Light can detect pre-cancerous colon cells
By By Richard Merritt | 11 Oct 2011
This technology could be a non-invasive way for physicians to detect abnormal cells, or dysplasia, which have the potential of turning cancerous. These cells are in the epithelium, or lining, of various tissues, including the esophagus and colon.
Current biopsy techniques require physicians to take many random tissue samples, and for some disorders of the colon, these procedures can be disfiguring and life-changing. Instead of taking tissue samples, the new system would aim short bursts of light from the tip of an endoscope at locations suspected of having disease.
''When light is directed at these tissues, it scatters,'' said Adam Wax, Theodroe Kennedy associate professor of biomedical engineering at Duke's Pratt School of Engineering, who developed the device. The results of the Duke team's preliminary experiments were reported online in the Journal of Biomedical Optics. ''We can collect and analyse that scattered light looking for the tell-tale signs of dysplasia. Significantly, the technique is noninvasive so no tissue is taken and no dyes or contrast agents are needed.''
In particular, they are trying to spot characteristic changes within the cells of the epithelium. In the case of pre-cancerous cells, the nuclei are misshapen and larger than normal cells, and they scatter light in their own unique way.
''The important thing for clinicians is being able to detect these changes in the nuclei in cells just below the surface, which might not be detected by just looking at the lining of the colon through an endoscope alone,'' Wax said.

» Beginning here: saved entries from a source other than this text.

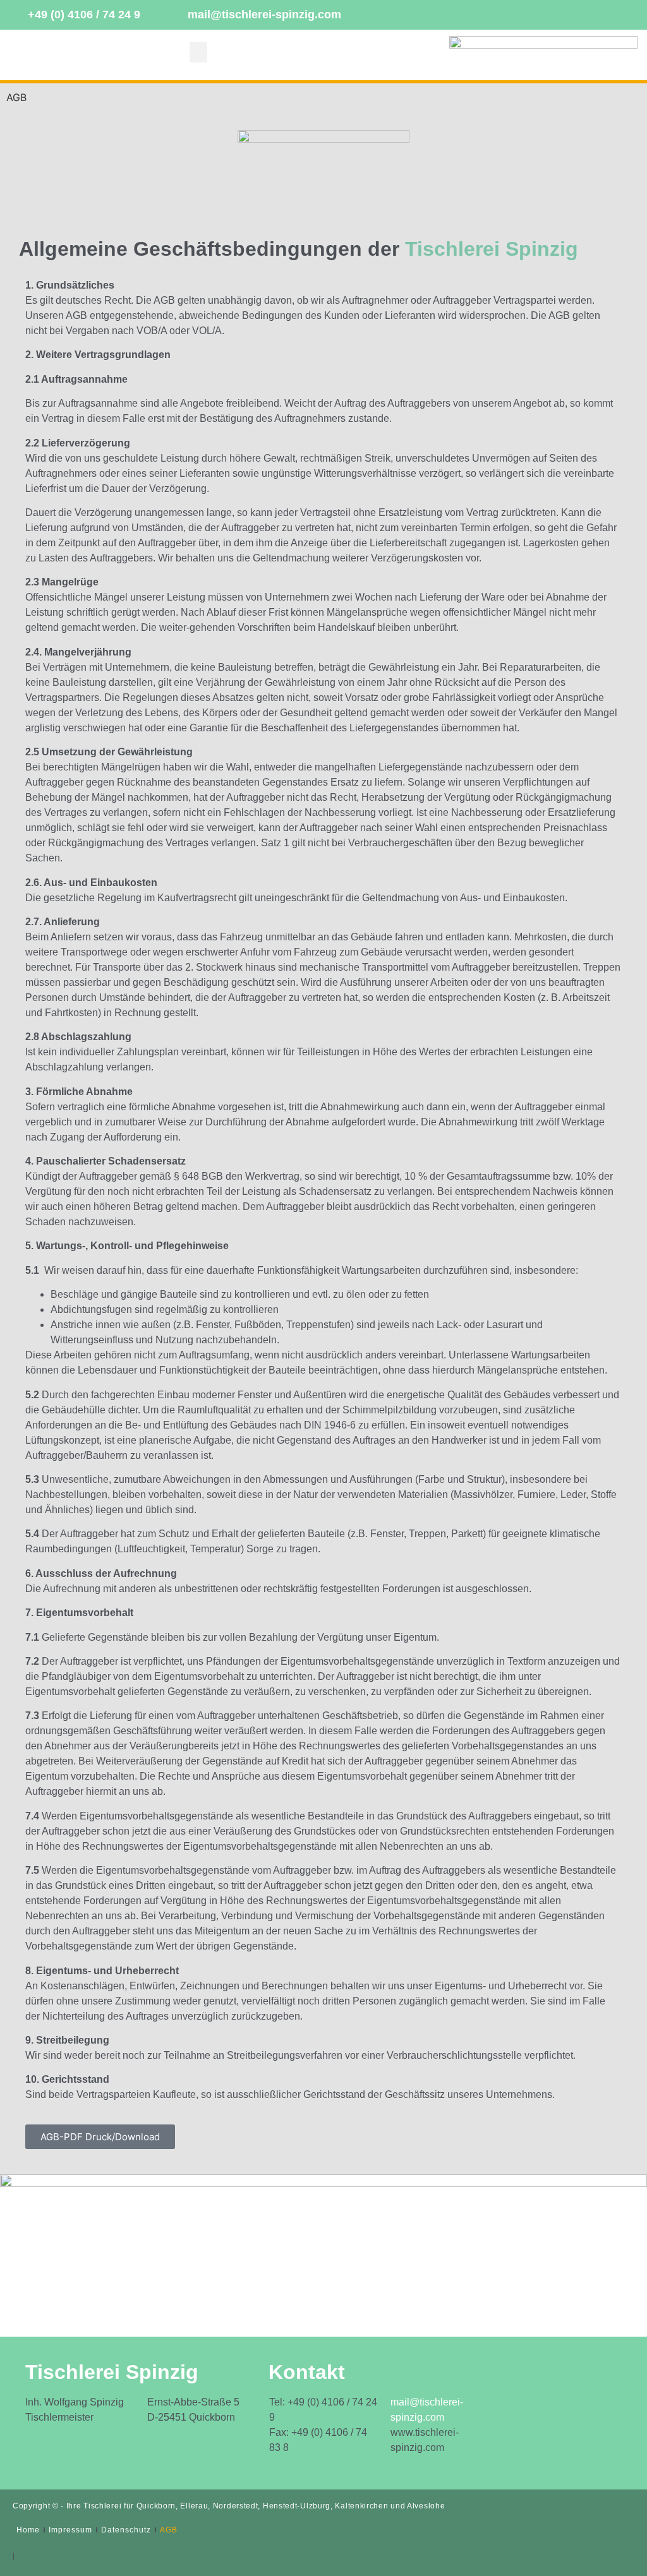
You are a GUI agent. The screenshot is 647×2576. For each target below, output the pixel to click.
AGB (169, 2529)
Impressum (70, 2529)
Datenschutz (126, 2529)
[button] (198, 52)
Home (28, 2529)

The technology that Wax and his team developed for cancer detection is known as angle-resolved low coherence interferometry (a/LCI). In this process, light is shined into a cell and sensors capture and analyze the light as it is reflected back. The technique separates the unique patterns of the nucleus from the other parts of the cell and provides representations of its changes in shape .
''This approach could be the future of diagnosing dysplasia of the colon,'' said Dr Christopher Mantyh, colorectal surgeon at Duke University Medical Center and member of the research team. ''The old-fashioned techniques we use haven't changed in years. This could be a real game-changer in how we detect, characterise and even treat precancerous or cancerous lesions. For some gastrointestinal biopsies, the procedure itself has inherent risks such as bleeding or perforation, so a non-invasive technique could greatly improve a patient's quality of life.''
In their experiments, the Duke team used the device on samples of colon removed from 27 patients suspected have having colon cancer. The researchers then compared the results obtained from their device to the actual findings made by pathologists, and found that the overall accuracy of the device was 85 per cent. Interestingly, the accuracy of the same technology was 86 per cent when used during a recent clinical trial involving patients suspected of having Barrett's esophagus, a precursor to esophageal cancer.
Mantyh said he believes the new approach could be especially useful for people with inflammatory bowel disease, since they tend to have a higher incidence of dysplasia in the colon.
Since approximately 85 per cent of all cancers begin within the layers of the epithelium in various parts of the body, Wax believes that the new system could also work in such cancers as those of the trachea, cervix or bladder.
The research was supported by the National Institutes of Health. The proprietary rights to the technology are owned by Oncoscope, Inc, a Durham-based company founded in 2006 by Wax based on the Duke technology. Wax has a financial interest in the company.
Other members of the team, all from Duke, are Neil Terry, Yizheng Zhu, Julie K.M. Thacker, John Migaly and Cynthia Guy.